За столом повисает напряженное молчание. Марина Юрьевна с Ларионом Богдановичем пребывают в немом шоке, Мирон сидит, потупив взгляд в тарелку, а на Богдана я даже посмотреть боюсь.

В голову начинают лезть мысли о том, что он может отказаться от своих слов, от предложения, от Кати… В конце концов, он осознал, что это не чудо никакое, как он думал, а всего-навсего хитрый расчет моей бабули. А я помню, как Богдан относится к подобным вещам. Он не терпит расчет.

Мне хочется провалиться сквозь землю или просто выбежать из дома, пока я живьем не сгорела со стыда, как вдруг…

— Ну бабуля! Ну затейница, черт бы вас побрал, — произносит Богдан восхищенно, хохоча во весь голос, а после и все сидящие за столом оживают и начинают подхихикивать. — Да вы прямо-таки тертый калач в области оплодотворительных афер.

— Да какие там аферы, — отмахивается бабуля, — до сегодняшнего вечера это была моя тайна. Но кто ж знал, что судьба вас двоих сведет⁈ Если б не случай, так бы и унесла свою тайну в могилу. Я ж не из корыстных побуждений старалась, а для Натули и для ейного охламона, пропади он пропадом! Чтоб ребенок здоровеньким родился, а у вас, Никольских, генофонд качественный, добротный.

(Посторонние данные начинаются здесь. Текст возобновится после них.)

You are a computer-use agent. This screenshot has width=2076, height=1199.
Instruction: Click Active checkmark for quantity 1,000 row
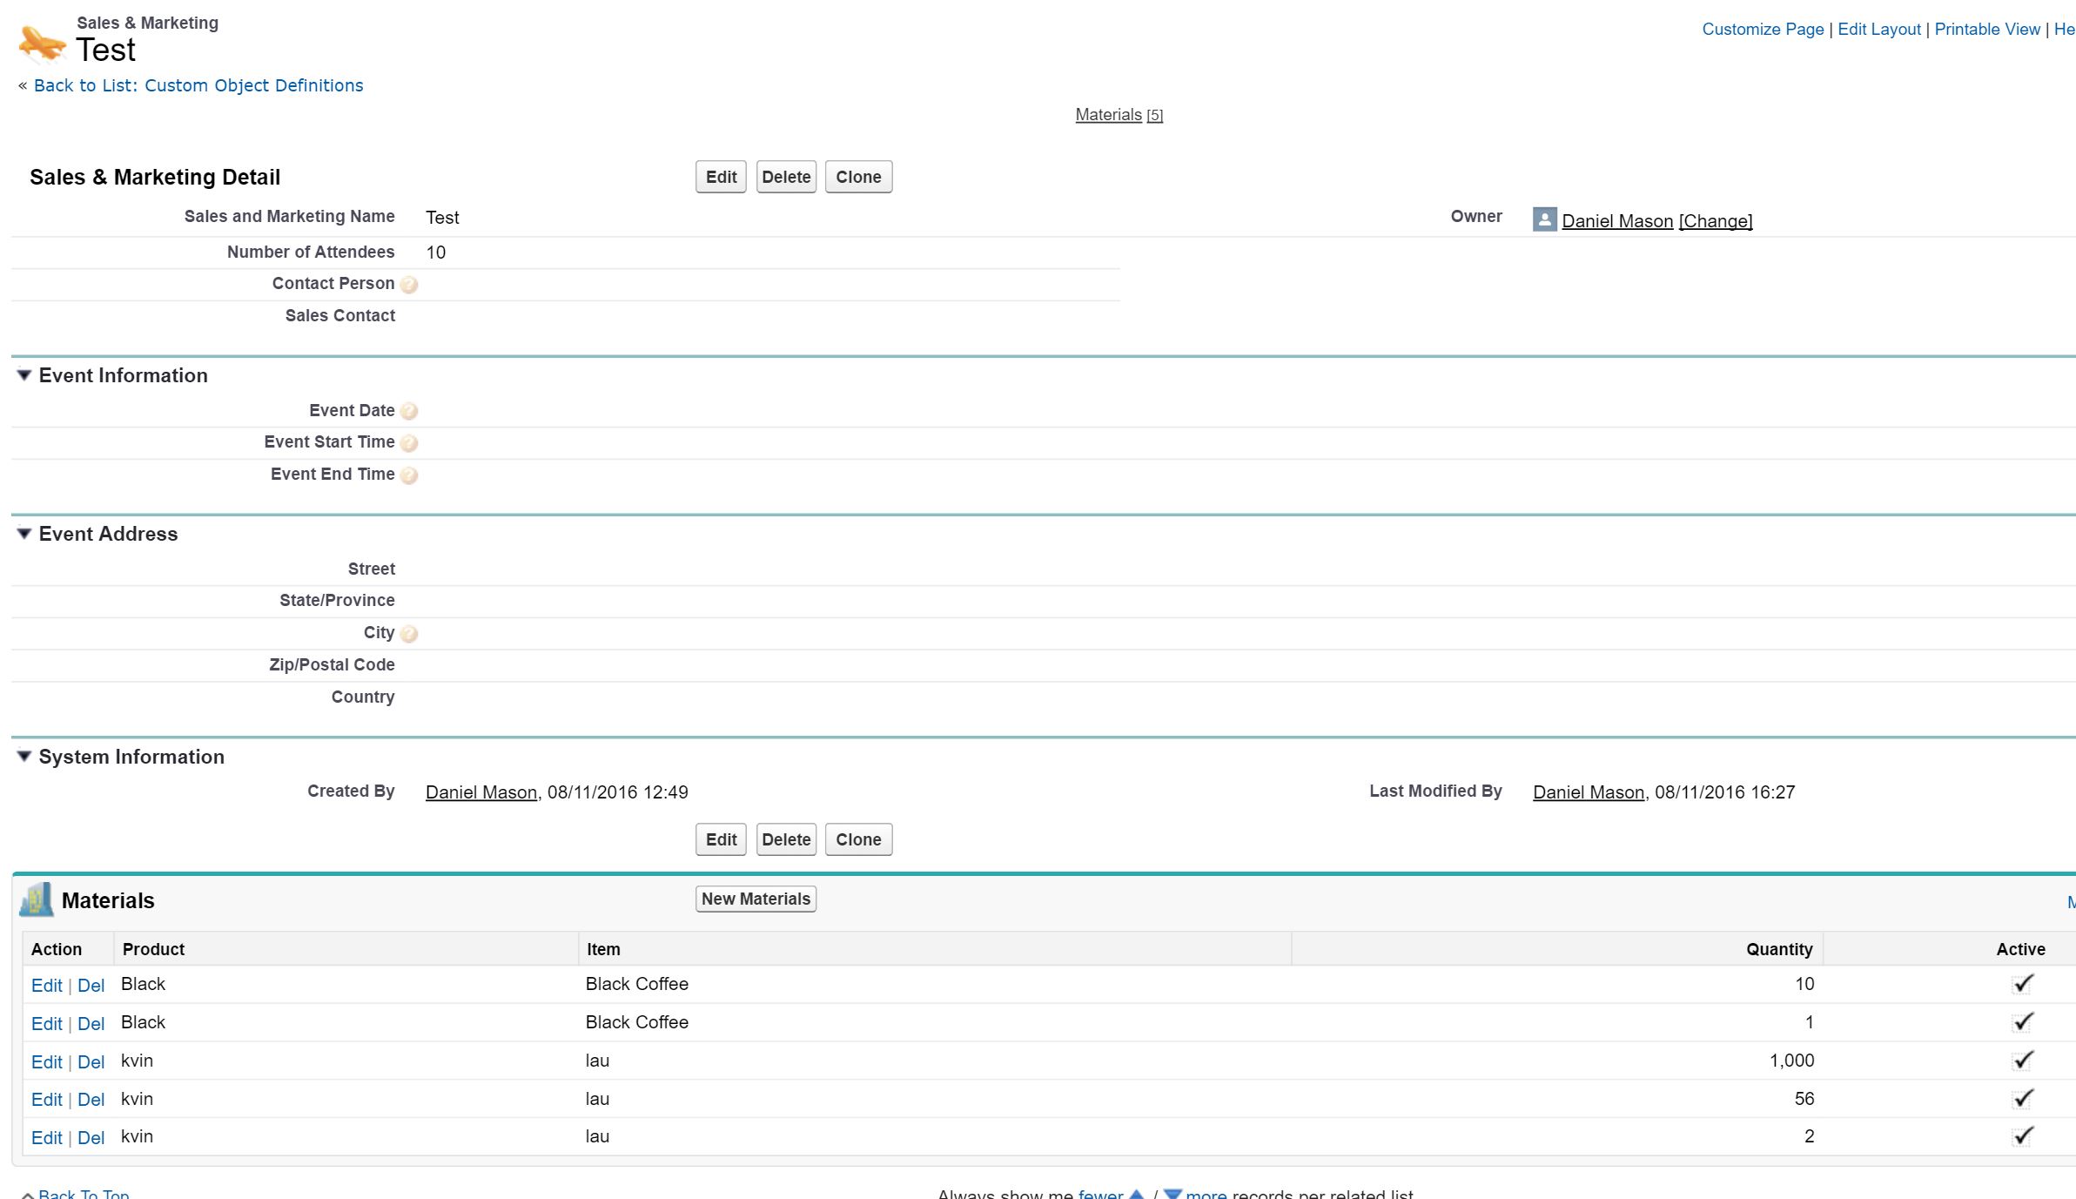point(2023,1061)
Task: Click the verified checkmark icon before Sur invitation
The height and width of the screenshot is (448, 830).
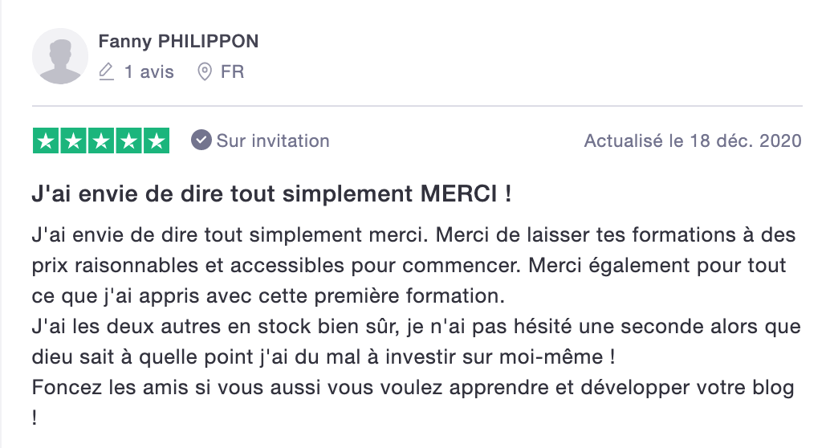Action: (201, 141)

— Ой, Глаша! Что бы мы без тебя делали⁈ — восклицает Марина Юрьевна, вскакивает со стула и вешается на шею бабушки, нацеловывая ее румяные щеки.

— Сначала жизнь мне спасла, а теперь вот долгожданных внуков нам организовала. Такими темпами я с тобой до конца своих дней не рассчитаюсь, — по-доброму посмеивается Ларион Богданович, пальцами смахивая влагу с уголков глаз.

— Сказала же, в расчете! — повторяет бабуля, подбоченившись. — Я ведь не только для вас внучку организовала, но и для себя правнучку, на минуточку.

Вдруг ощущаю на своей талии ладонь Богдана, и вздрагиваю от неожиданности. Несмело поворачиваю на него голову, а в его глазах полно счастья. Даже больше, чем было раньше.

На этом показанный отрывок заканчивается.